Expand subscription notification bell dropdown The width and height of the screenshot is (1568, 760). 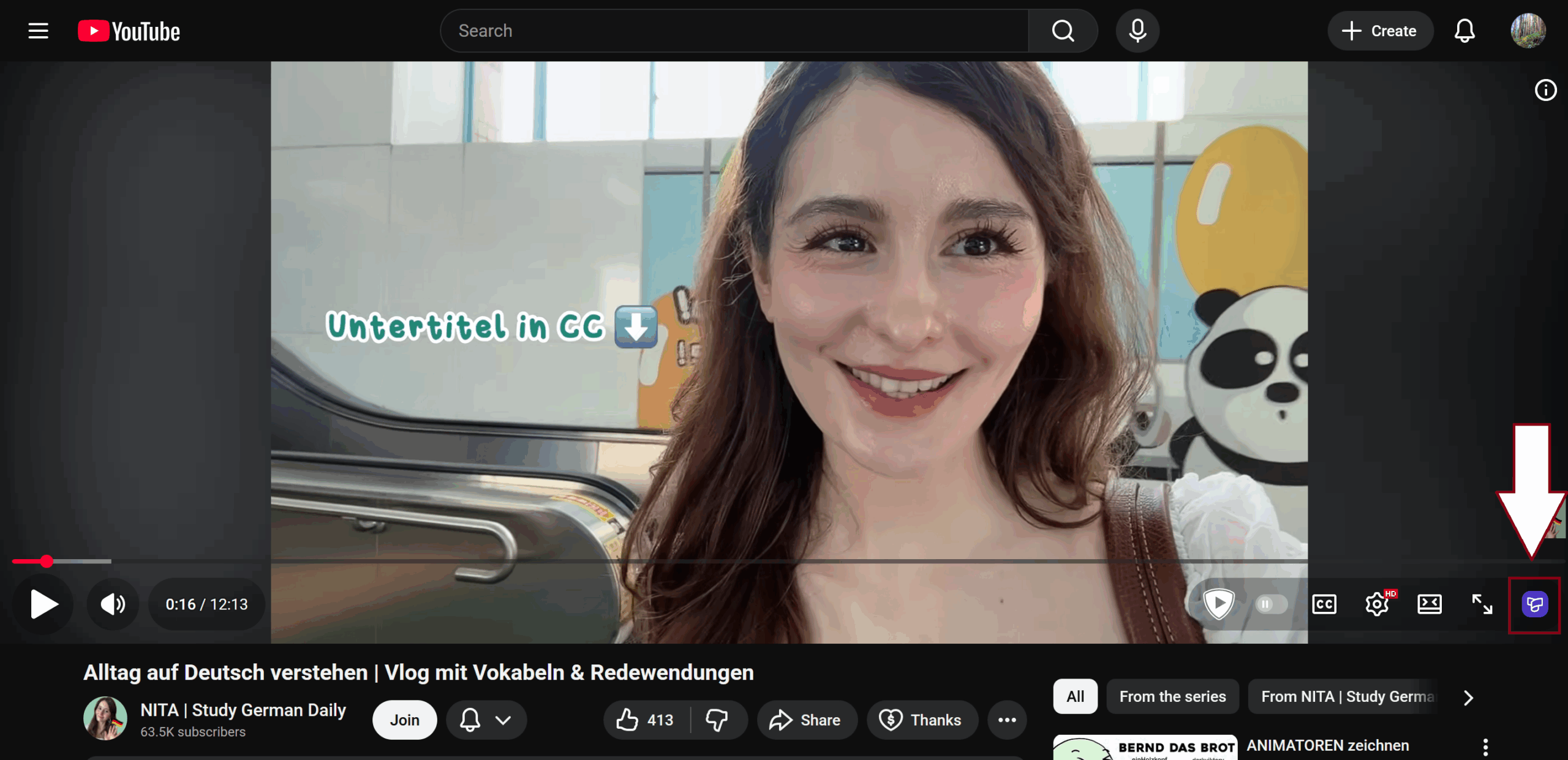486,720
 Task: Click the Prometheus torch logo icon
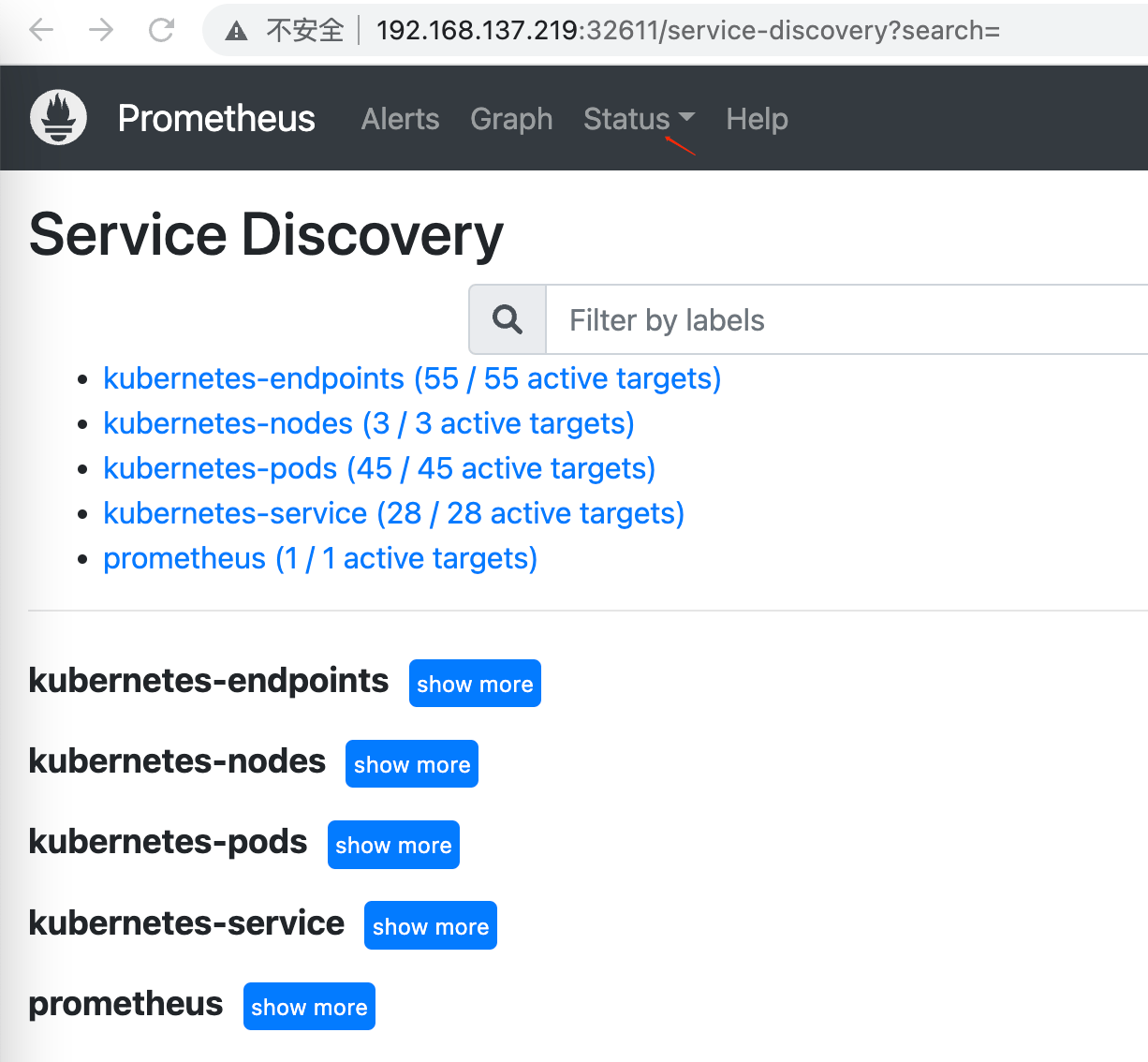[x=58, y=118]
* * *
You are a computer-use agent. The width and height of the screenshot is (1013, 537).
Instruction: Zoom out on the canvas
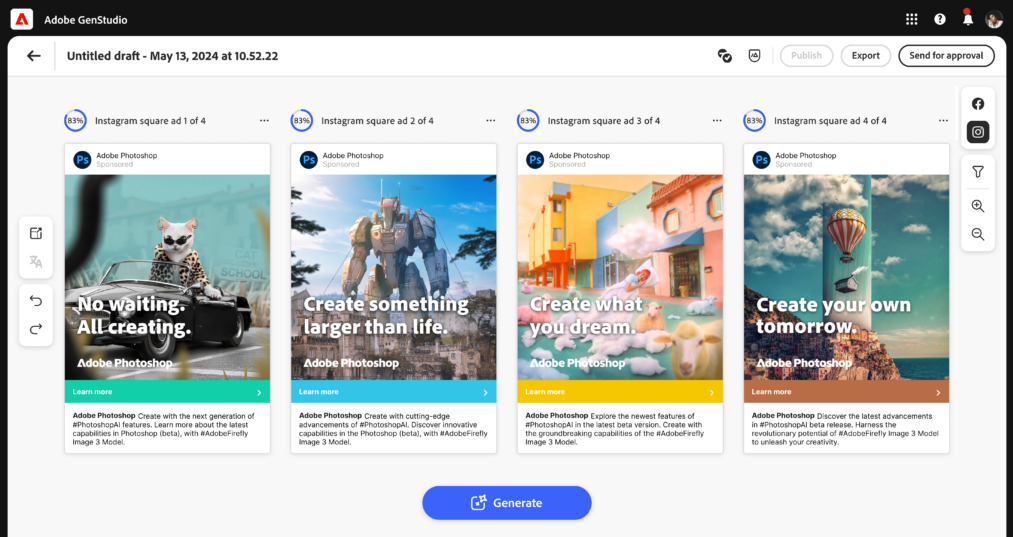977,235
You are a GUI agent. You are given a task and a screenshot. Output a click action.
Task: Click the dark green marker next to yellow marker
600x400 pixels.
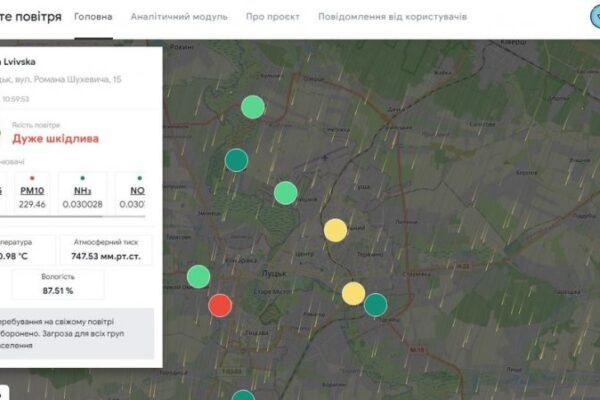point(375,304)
* * *
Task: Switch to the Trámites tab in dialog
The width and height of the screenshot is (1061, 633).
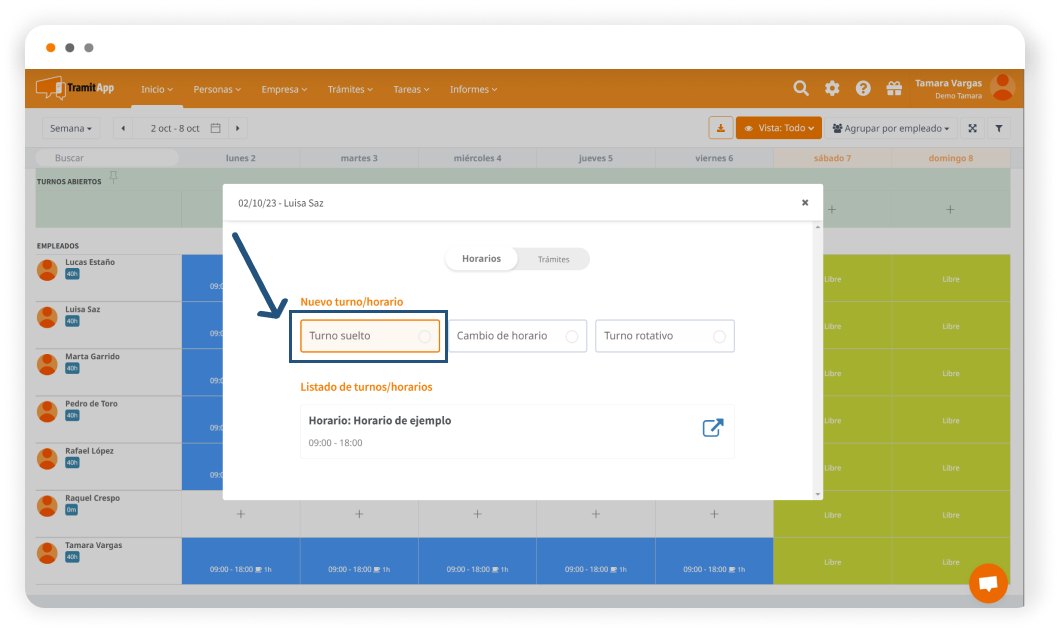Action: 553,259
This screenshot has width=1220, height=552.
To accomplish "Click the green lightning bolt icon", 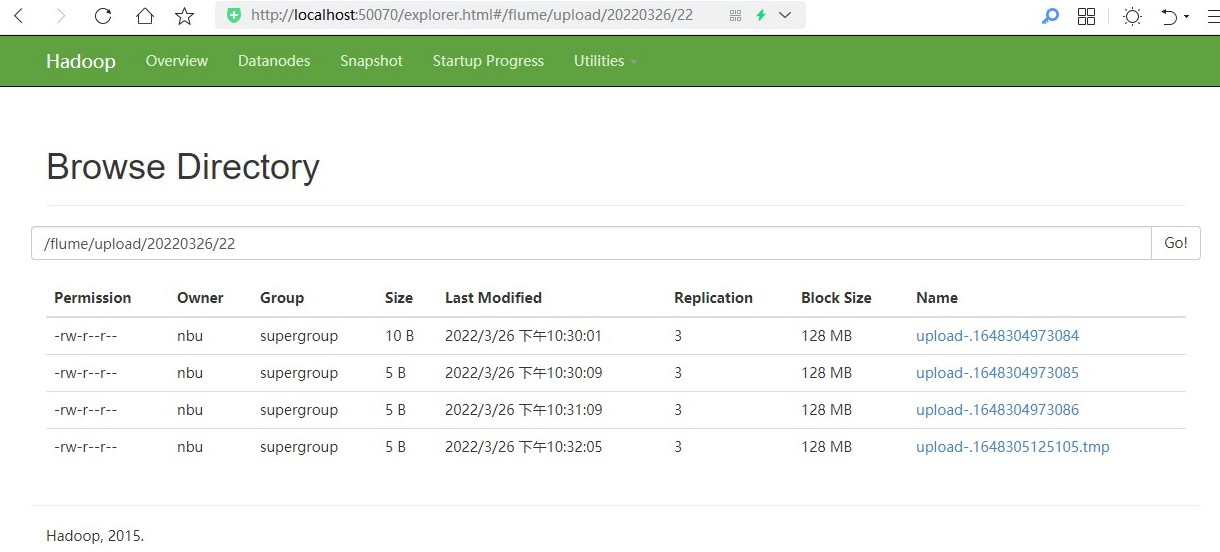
* * *
- _Job_: Which lines above contain the word "agent"? Pull out each of them whole. Case counts.

- _Result for this exercise_:
You are a computer-use agent. The width and height of the screenshot is (1013, 537).
You are a GUI agent. You are given a task and a screenshot. Output a click action.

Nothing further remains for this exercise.